_Quoted passage_
-=-=-=-=-

How can supplementing with magnesium help you?

calm sleep woman asleep and relaxed

I’ve had a lot of success both myself and with past clients taking magnesium as part of a complete supplement routine.

As we have seen, magnesium is involved in plenty of bodily processes, including the likes of protein synthesis, energy production and metabolism, DNA replication, and muscle contraction. It is important for maintaining proper muscle function, and may help to reduce muscle cramps and spasms. Low levels of magnesium in the body can lead to muscle cramps and spasms, which can derail any athletic endeavor.

By aiding muscular contraction and coordination, there are some genuinely impressive athletic benefits to be gained from supplementing with magnesium. In aiding protein synthesis, it helps you to repair and recover from exercise, whilst aiding hypertrophy (muscle growth). You should find yourself more energized and stronger, with greatly improved coordination by taking it.

Then there are some great health benefits to be gained outside the gym.

One potential benefit of magnesium supplementation is its ability to lower blood pressure in individuals with hypertension. Studies have shown that magnesium supplements can help reduce both systolic and diastolic blood pressure levels in those suffering with it.

The exact mechanism by which magnesium exerts this effect is not fully understood, but we have seen how it can help to relax smooth muscles in the blood vessel walls, leading to dilation and a decrease in blood pressure. This should naturally decrease pressure.

Magnesium supplementation has also been linked to improvements in sleep quality. It acts as a natural sedative by binding to GABA receptors in the brain. This in turn helps to promote relaxation, reducing sensations of stress and anxiety. By calming the nervous system, magnesium can help to prepare the mind and body for sleep, making it a potential aid to insomnia treatment.

-=-=-=-=-

_Data for review_
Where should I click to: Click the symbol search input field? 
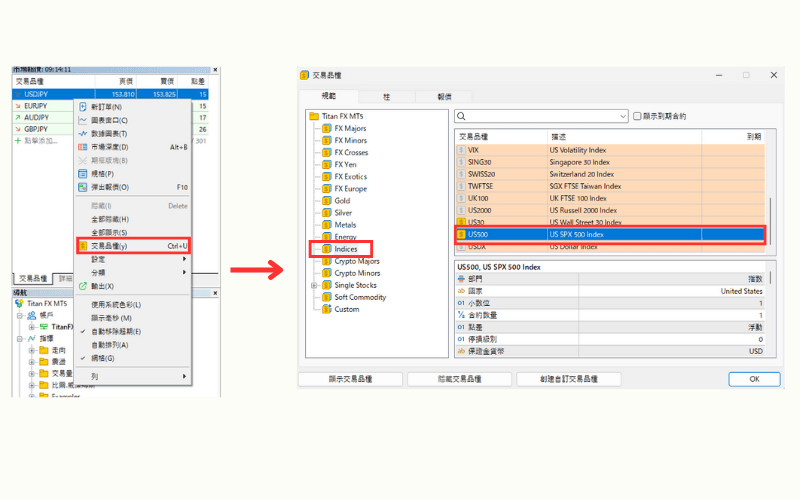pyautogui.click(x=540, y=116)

-=-=-=-=-

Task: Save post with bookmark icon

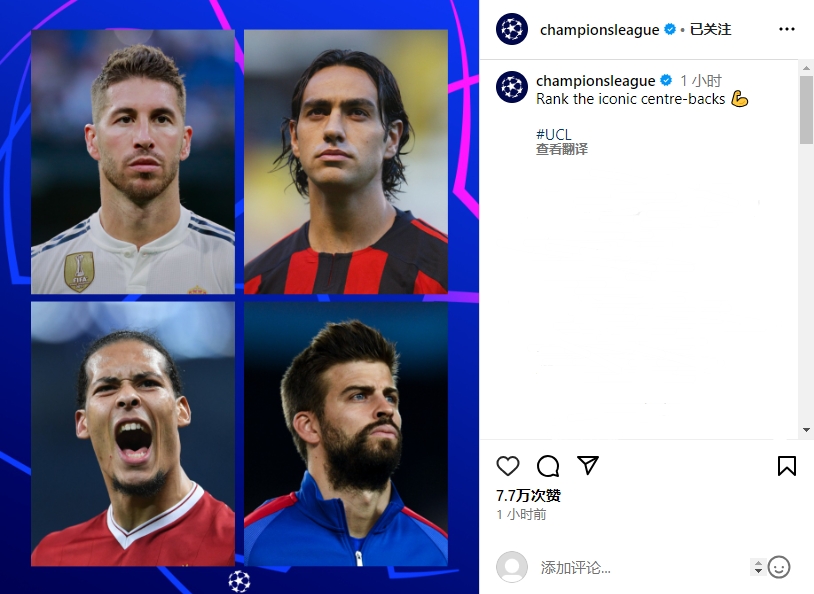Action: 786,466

-=-=-=-=-

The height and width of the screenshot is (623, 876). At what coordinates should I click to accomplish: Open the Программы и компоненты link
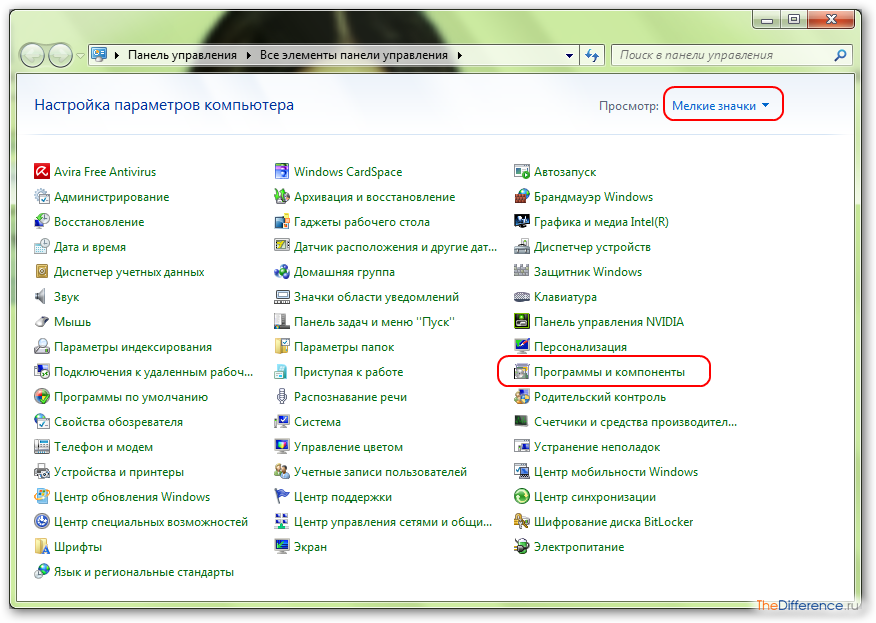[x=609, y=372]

-=-=-=-=-

_Activities_
1) Write out the part of the passage on magnesium supplementation that begins at the words "calm sleep woman" and ends after the words "any athletic endeavor.".
2) Continue the passage on magnesium supplementation from where it stops.

_Answers for this exercise_
1)
calm sleep woman asleep and relaxed

I’ve had a lot of success both myself and with past clients taking magnesium as part of a complete supplement routine.

As we have seen, magnesium is involved in plenty of bodily processes, including the likes of protein synthesis, energy production and metabolism, DNA replication, and muscle contraction. It is important for maintaining proper muscle function, and may help to reduce muscle cramps and spasms. Low levels of magnesium in the body can lead to muscle cramps and spasms, which can derail any athletic endeavor.

2)
In addition to its potential benefits for hypertension and improved sleep, magnesium also plays important roles in other areas of health. For example, magnesium is crucial for maintaining healthy bones, as it helps in bone formation and strength. Low magnesium levels have been associated with an increased risk of osteoporosis and bone fractures.

Furthermore, magnesium has been found to play a role in regulating insulin, which is important for managing blood sugar levels, especially in those suffering with type 2 diabetes. Magnesium deficiency has been linked to insulin resistance, a condition in which the body’s cells become less responsive to insulin and can’t use glucose effectively. Studies have shown that magnesium supplementation may help to improve insulin sensitivity and lower blood sugar levels in those with type 2 diabetes.

Magnesium may also offer benefits to your mood. Research suggests that magnesium supplementation may improve symptoms of anxiety and depression – I have personally found this to be true. It acts as a natural relaxant (hence benefits to sleep) and has been shown to help reduce feelings of stress and anxiety in some individuals. Additionally, magnesium is involved in the regulation of neurotransmitters like serotonin, which play central roles in mood regulation.

A final word

Magnesium is a vital mineral that plays a vast number of important roles in the body – in fact, it is involved pretty much across the board. From regulating blood pressure and improving sleep to supporting bone health and insulin sensitivity, magnesium rears its head everywhere. It’s central to energy production, DNA synthesis, and muscle function.

Healthy magnesium intake offers a range of potential benefits across all of these areas, as well as potentially having a positive impact on mood and helping to reduce symptoms of anxiety and depression.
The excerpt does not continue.